Since the Paul Wellstone and Pete Domenici Mental Health Parity and Addiction Equity Act of 2008 (MHPAEA) went into effect in October 2009, stakeholders have seen a significant expansion in service coverage. According to a recent report from the Substance Abuse and Mental Health Services Administration (SAMHSA), it’s estimated that nearly one-fifth of all Americans either have new or enhanced access to behavioral healthcare coverage as a result of the parity laws.

“It’s clear now that the parity laws—MHPAEA and its expansion through the Affordable Care Act—have created the potential for the largest expansion of mental health and substance use disorder treatment our nation has ever seen,” says Paul Samuels, JD, director and president of the Legal Action Center and co-chair for the Coalition for Whole Health.

In addition to expanded behavioral healthcare coverage, the laws break down barriers to coverage such as artificial caps on the number of inpatient days or outpatient visits.

“This law has accomplished a lot, particularly on the quantitative side,” says Andrew Sperling, director for legislative advocacy for the National Alliance on Mental Illness (NAMI).

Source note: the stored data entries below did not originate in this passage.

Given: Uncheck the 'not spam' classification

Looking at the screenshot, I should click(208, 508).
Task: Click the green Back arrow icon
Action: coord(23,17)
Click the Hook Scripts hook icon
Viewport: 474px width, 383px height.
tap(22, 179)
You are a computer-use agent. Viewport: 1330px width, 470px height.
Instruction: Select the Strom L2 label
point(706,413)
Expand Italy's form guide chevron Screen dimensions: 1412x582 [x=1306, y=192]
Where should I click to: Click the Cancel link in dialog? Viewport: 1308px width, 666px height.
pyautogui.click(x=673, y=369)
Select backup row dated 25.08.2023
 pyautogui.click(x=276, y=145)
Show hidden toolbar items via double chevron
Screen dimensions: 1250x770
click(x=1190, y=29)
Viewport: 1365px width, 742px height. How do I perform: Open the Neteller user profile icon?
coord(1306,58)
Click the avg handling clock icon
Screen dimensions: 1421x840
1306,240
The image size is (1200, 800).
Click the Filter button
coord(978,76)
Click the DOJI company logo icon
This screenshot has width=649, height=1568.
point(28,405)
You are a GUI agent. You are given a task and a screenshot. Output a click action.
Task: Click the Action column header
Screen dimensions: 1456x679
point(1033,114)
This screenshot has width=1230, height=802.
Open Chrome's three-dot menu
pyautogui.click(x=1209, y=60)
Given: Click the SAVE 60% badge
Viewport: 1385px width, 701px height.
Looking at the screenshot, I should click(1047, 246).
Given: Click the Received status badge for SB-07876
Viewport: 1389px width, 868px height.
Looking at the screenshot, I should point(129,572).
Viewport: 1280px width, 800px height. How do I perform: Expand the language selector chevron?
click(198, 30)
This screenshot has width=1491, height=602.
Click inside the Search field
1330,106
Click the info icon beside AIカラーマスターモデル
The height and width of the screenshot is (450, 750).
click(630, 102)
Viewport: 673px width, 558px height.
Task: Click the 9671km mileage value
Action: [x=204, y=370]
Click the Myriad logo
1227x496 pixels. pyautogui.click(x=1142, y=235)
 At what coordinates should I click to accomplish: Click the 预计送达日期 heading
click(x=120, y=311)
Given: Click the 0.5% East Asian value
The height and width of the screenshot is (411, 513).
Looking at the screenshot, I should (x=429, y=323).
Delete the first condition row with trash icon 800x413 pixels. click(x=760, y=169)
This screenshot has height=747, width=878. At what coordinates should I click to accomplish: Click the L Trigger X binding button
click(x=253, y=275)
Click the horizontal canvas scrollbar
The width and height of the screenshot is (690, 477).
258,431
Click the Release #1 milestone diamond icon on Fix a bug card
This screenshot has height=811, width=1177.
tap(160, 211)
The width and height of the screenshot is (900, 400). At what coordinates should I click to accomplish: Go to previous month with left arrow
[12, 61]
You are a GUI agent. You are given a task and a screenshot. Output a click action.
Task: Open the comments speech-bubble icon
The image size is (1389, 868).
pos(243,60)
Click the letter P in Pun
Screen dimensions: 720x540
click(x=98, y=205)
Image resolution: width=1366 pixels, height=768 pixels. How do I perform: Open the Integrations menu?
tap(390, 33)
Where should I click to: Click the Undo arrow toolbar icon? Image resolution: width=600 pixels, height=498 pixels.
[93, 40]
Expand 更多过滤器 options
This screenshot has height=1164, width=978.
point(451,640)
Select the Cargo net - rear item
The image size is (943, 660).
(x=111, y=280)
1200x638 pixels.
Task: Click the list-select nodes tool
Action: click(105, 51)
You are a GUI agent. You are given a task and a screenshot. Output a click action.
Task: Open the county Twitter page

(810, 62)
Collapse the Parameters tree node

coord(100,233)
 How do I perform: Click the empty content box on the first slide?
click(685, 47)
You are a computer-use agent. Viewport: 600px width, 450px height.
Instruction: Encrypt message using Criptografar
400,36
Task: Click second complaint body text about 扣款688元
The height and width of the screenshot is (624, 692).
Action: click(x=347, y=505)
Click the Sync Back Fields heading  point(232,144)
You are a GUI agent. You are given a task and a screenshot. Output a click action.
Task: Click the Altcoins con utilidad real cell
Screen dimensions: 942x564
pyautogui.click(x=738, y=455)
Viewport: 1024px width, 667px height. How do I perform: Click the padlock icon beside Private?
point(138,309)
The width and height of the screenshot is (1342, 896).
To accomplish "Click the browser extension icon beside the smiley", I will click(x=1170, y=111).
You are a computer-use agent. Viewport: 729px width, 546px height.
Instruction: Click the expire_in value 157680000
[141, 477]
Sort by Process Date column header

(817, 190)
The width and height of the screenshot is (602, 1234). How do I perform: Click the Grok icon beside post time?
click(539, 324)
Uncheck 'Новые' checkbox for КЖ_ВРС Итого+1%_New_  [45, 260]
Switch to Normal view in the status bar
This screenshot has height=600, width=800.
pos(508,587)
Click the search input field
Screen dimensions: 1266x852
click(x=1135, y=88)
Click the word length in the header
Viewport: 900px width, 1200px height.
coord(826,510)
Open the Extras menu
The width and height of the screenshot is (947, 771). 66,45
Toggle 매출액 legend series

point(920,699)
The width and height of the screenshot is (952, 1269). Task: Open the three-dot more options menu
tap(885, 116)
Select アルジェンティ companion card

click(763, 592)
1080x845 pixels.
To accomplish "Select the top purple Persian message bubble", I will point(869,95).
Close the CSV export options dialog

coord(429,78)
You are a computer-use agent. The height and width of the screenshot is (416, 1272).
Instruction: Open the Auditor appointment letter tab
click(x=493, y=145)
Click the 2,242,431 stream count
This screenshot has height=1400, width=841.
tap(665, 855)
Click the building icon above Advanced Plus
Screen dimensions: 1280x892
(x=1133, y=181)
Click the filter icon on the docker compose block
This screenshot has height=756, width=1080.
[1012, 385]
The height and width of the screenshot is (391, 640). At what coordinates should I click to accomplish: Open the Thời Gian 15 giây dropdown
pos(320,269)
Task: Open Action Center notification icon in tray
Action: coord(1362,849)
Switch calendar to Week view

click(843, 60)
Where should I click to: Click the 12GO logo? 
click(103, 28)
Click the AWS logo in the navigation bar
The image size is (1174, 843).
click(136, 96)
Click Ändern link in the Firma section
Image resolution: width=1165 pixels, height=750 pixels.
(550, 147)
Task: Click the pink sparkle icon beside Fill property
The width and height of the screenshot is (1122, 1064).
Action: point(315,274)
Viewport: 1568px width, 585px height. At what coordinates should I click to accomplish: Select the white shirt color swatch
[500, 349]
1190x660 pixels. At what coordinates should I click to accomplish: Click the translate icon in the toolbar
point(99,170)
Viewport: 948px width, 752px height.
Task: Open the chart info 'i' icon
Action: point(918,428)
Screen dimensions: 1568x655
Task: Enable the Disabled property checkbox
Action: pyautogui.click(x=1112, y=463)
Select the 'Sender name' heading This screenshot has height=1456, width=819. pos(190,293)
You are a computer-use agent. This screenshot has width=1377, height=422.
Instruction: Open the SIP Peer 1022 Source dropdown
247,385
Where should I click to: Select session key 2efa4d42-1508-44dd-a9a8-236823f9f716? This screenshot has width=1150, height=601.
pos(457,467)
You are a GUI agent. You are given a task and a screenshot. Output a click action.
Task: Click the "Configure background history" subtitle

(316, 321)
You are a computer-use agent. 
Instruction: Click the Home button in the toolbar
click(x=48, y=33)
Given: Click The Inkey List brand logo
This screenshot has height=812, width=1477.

While policy progress has been made, experts say significant hurdles remain for achieving true parity in care delivery and coverage for services to treat mental health and substance use disorders. The way that the laws play out in daily practice is not entirely straightforward.

“We really now have a very strong regulatory structure that has been finalized by the federal government for both commercial insurance and for the Medicaid expansion population, so the huge remaining challenge now is effective implementation and enforcement,” Samuels says.

Continued obstacles

Sperling says there is evidence that the old quantitative caps—such as limiting the number of office visits—have now been replaced with more aggressive management of the behavioral health benefit—with frequent reauthorization of coverage throughout the care plan, for example. The management techniques are classified as “nonquantitative” limits, and many question how parity can be applied.

“Insurers are not going to cap it at 20 inpatient days, but they’re going to be aggressive about utilization management for an inpatient admission,” he says. “They’re going to have a standing policy of preauthorization, and they’re going to do concurrent utilization review every day to make sure you really need to stay in the hospital. And a lot of that doesn’t occur in medical/surgical coverage.”

The industry is still struggling to evaluate how such nonquantitative treatment limits are meeting parity standards.

“It’s very easy to tell whether or not a plan is imposing a separate higher deductible or a separate higher cost sharing,” Sperling says. “It’s much more subtle in the ways in which they might use aggressive prior authorization policies or medical necessity criteria to limit access to mental health treatment in a way they are not doing for medical/surgical.”

For instance in addiction services, Samuels says patients with opioid or heroin addiction are often unable to gain access to medication-assisted treatment options.

“Sometimes that’s because the plans are not covering the medications, but often it’s because the plans are imposing medical management tools, such as requiring prior authorizations for medications, even if they don’t require prior authorization for other medications for very dangerous health conditions,” he says.

A parallel example that is often cited is coverage of insulin for those with diabetes. Insurers are unlikely to use quantitative or nonquantitative limits on insulin when it is prescribed for a patient, and many believe they should not use such limits for those who are prescribed medication for addiction treatment.

Nonquantitative treatment limits aren’t the only obstacle for the industry. Harry Nelson, JD, a founder and managing partner in Nelson Hardiman, a Los-Angeles based law firm that focuses on healthcare regulation, says he believes spiraling healthcare costs are driving insurance companies to drastically reduce what they are paying behavioral healthcare providers.

“We’ve seen the levels of reimbursement come way, way down,” he says. “So for residential treatment, we’ve seen reimbursements for out-of-network care drop from a median of something like $1,700 to $1,800 per day last year to a number like $200 to $300 a day this year,” he says.

Spiraling healthcare costs, along with increased competition from new providers will create a greater focus for insurers in the years ahead on evidence-based, lower cost means of treatment, Nelson says. But that shift is also occurring on the medical/surgical side as well.

Why the struggle?

Experts say there are several reasons why regulators continue to struggle with parity enforcement. For one, it’s a new concept that many are still trying to fully define and understand. Behavioral health and medical/surgical care aren’t clear cut parallels, so measuring on-par service coverage is challenging at best.

“This is both an education process but also an advocacy process as we need to educate the state regulators about the importance of enforcement and also to mobilize consumers and advocates,” Samuels says.